Ferlinghetti's "The Changing Light" is about San Francisco's light. It would have been easy to find a beautiful picture of San Francisco awash in beautiful light and post it here, but I didn't do that deliberately. Reader, you don't need any pictures of San Francisco's light. You only need Ferlinghetti's words and the blank space around them to get you to see and feel that light, to know what it is and isn't.
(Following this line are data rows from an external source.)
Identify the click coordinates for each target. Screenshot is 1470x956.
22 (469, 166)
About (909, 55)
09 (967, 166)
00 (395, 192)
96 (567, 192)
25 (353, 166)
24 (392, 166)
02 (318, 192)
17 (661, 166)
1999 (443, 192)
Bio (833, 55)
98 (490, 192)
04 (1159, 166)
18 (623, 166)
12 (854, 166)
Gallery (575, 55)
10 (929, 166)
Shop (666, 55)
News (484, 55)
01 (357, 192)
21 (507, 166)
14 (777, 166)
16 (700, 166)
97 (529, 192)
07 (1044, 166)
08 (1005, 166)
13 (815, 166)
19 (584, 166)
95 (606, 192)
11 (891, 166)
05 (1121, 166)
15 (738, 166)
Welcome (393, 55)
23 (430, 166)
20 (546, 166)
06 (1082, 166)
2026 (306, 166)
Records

Ferlinghetti uses the word "light" ten times, usually with an adjective or prepositional phrase to modify it: we're asked to envision

Don't be deceived: this is a photograph of a floor!
  • East Coast light
  • pearly light
  • sea light (twice!)
  • island light
  • light of fog
  • veil of light
  • vale of light
We travel through a day and cross oceans and borders to see and feel that light truly--I can't think of a word other than "truly" since Ferlinghetti goes to such pains to make sure we don't confuse San Francisco light with other kinds of light that it isn't. We need to understand that light truly if we're going to understand its magic. I know that "magic" sounds trite. But the poem isn't trite. And that's the whole point. The poem creates magic out of this routine yet glorious and uplifting daily progression. Really good poetry can and does evoke magic.

And may I share two other parts of the poem that just get to me? 
  • First, I love the "sharp clean shadows" that make the sunlit city absolutely pristeen.
  • Second, I love the stanza "And in that vale of light/the city drifts/anchorless/upon the ocean": I know that stanza is reminding me of another poem--I think it might be a French poem--in which the city moves like a ship or a vessel. But it also has me mesmerized by the idea of a big, sprawling, complex, ocean-liner-like place moving "anchorless," and thus on some level, free. Maybe I'm drawn to this stanza because I frequently feel myself drifting aimlessly and unmoored during this COVID-19 pandemic; or maybe it's because "anchorless" connotes the freedom to move anywhere, not an easy thing to do in these pandemic times.
It's interesting to note that Ferlinghetti is still alive--he turned 101 years old in March, which means he was born at the tail-end of the last pandemic. As a centenarian, he knows something about needing to shelter at home: According to the NPR Morning Edition reporters who did a feature on him when he turned 100, 
For Lawrence Ferlinghetti, living to be 100 is no fun. Speaking from his home in San Francisco recently, Ferlinghetti said he's practically blind now — he can't read, and he's skipping his big birthday bash at the bookstore he co-founded, City Lights in San Francisco.***
There is that city light again--this time in the name of the bookshop.**** And of course, the irony here is that this poet who could evoke such light can no longer see it. Some say sunlight kills the COVID-19 virus, but that's not why we crave light during times of darkness. Ferlinghetti's poem is there for us, ready to immerse us in light. I hope it works the same magic on him.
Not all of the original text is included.